Lay out every line of the listing below as a Markdown table with two columns, Row and Line, numbering the rows in order and leaving out any blank lines.
* * *
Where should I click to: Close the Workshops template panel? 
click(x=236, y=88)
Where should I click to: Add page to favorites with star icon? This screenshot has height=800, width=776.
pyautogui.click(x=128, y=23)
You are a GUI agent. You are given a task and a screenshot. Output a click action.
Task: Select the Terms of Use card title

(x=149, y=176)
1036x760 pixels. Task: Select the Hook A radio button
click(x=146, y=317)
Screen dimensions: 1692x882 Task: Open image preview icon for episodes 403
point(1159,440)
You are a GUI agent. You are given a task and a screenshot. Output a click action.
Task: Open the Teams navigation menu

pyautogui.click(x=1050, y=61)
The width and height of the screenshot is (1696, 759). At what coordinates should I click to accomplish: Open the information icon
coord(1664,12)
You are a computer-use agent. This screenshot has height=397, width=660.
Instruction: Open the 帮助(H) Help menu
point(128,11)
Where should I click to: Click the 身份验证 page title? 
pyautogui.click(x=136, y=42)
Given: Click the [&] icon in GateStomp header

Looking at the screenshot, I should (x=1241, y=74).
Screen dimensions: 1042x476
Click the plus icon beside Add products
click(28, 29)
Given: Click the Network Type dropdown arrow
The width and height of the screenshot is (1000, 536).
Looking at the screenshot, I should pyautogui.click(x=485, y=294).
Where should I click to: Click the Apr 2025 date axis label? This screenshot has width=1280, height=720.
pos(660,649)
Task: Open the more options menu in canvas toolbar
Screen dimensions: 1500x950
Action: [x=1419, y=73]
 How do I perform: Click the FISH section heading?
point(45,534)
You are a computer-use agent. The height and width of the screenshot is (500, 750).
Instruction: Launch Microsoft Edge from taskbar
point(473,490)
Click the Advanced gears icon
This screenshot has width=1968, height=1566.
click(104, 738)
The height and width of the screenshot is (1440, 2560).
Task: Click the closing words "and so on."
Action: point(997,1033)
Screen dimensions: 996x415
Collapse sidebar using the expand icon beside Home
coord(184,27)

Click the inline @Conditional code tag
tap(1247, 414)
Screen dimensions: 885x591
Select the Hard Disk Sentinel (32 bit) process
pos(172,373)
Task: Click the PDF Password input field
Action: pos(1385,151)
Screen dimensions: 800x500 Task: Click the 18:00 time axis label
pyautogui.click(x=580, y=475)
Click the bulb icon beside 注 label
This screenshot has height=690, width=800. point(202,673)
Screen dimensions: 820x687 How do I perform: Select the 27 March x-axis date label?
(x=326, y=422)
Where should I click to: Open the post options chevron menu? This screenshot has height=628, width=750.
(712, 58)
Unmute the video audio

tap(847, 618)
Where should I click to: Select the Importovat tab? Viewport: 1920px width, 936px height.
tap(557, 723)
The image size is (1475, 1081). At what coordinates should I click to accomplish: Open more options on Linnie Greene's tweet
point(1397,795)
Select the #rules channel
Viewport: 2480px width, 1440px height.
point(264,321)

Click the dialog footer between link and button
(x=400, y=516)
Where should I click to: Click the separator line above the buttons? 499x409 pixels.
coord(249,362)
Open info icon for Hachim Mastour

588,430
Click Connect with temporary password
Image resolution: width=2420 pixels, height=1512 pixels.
* * *
Exercise answer ::
| Row | Line |
|---|---|
| 1 | Where should I click to: Close the Workshops template panel?  |
| 2 | click(x=236, y=88) |
| 3 | Where should I click to: Add page to favorites with star icon? This screenshot has height=800, width=776. |
| 4 | pyautogui.click(x=128, y=23) |
| 5 | You are a GUI agent. You are given a task and a screenshot. Output a click action. |
| 6 | Task: Select the Terms of Use card title |
| 7 | (x=149, y=176) |
| 8 | 1036x760 pixels. Task: Select the Hook A radio button |
| 9 | click(x=146, y=317) |
| 10 | Screen dimensions: 1692x882 Task: Open image preview icon for episodes 403 |
| 11 | point(1159,440) |
| 12 | You are a GUI agent. You are given a task and a screenshot. Output a click action. |
| 13 | Task: Open the Teams navigation menu |
| 14 | pyautogui.click(x=1050, y=61) |
| 15 | The width and height of the screenshot is (1696, 759). At what coordinates should I click to accomplish: Open the information icon |
| 16 | coord(1664,12) |
| 17 | You are a computer-use agent. This screenshot has height=397, width=660. |
| 18 | Instruction: Open the 帮助(H) Help menu |
| 19 | point(128,11) |
| 20 | Where should I click to: Click the 身份验证 page title?  |
| 21 | pyautogui.click(x=136, y=42) |
| 22 | Given: Click the [&] icon in GateStomp header |
| 23 | Looking at the screenshot, I should (x=1241, y=74). |
| 24 | Screen dimensions: 1042x476 |
| 25 | Click the plus icon beside Add products |
| 26 | click(28, 29) |
| 27 | Given: Click the Network Type dropdown arrow |
| 28 | The width and height of the screenshot is (1000, 536). |
| 29 | Looking at the screenshot, I should pyautogui.click(x=485, y=294). |
| 30 | Where should I click to: Click the Apr 2025 date axis label? This screenshot has width=1280, height=720. |
| 31 | pos(660,649) |
| 32 | Task: Open the more options menu in canvas toolbar |
| 33 | Screen dimensions: 1500x950 |
| 34 | Action: [x=1419, y=73] |
| 35 |  How do I perform: Click the FISH section heading? |
| 36 | point(45,534) |
| 37 | You are a computer-use agent. The height and width of the screenshot is (500, 750). |
| 38 | Instruction: Launch Microsoft Edge from taskbar |
| 39 | point(473,490) |
| 40 | Click the Advanced gears icon |
| 41 | This screenshot has width=1968, height=1566. |
| 42 | click(104, 738) |
| 43 | The height and width of the screenshot is (1440, 2560). |
| 44 | Task: Click the closing words "and so on." |
| 45 | Action: point(997,1033) |
| 46 | Screen dimensions: 996x415 |
| 47 | Collapse sidebar using the expand icon beside Home |
| 48 | coord(184,27) |
| 49 | Click the inline @Conditional code tag |
| 50 | tap(1247, 414) |
| 51 | Screen dimensions: 885x591 |
| 52 | Select the Hard Disk Sentinel (32 bit) process |
| 53 | pos(172,373) |
| 54 | Task: Click the PDF Password input field |
| 55 | Action: pos(1385,151) |
| 56 | Screen dimensions: 800x500 Task: Click the 18:00 time axis label |
| 57 | pyautogui.click(x=580, y=475) |
| 58 | Click the bulb icon beside 注 label |
| 59 | This screenshot has height=690, width=800. point(202,673) |
| 60 | Screen dimensions: 820x687 How do I perform: Select the 27 March x-axis date label? |
| 61 | (x=326, y=422) |
| 62 | Where should I click to: Open the post options chevron menu? This screenshot has height=628, width=750. |
| 63 | (712, 58) |
| 64 | Unmute the video audio |
| 65 | tap(847, 618) |
| 66 | Where should I click to: Select the Importovat tab? Viewport: 1920px width, 936px height. |
| 67 | tap(557, 723) |
| 68 | The image size is (1475, 1081). At what coordinates should I click to accomplish: Open more options on Linnie Greene's tweet |
| 69 | point(1397,795) |
| 70 | Select the #rules channel |
| 71 | Viewport: 2480px width, 1440px height. |
| 72 | point(264,321) |
| 73 | Click the dialog footer between link and button |
| 74 | (x=400, y=516) |
| 75 | Where should I click to: Click the separator line above the buttons? 499x409 pixels. |
| 76 | coord(249,362) |
| 77 | Open info icon for Hachim Mastour |
| 78 | 588,430 |
| 79 | Click Connect with temporary password |
| 80 | Image resolution: width=2420 pixels, height=1512 pixels. |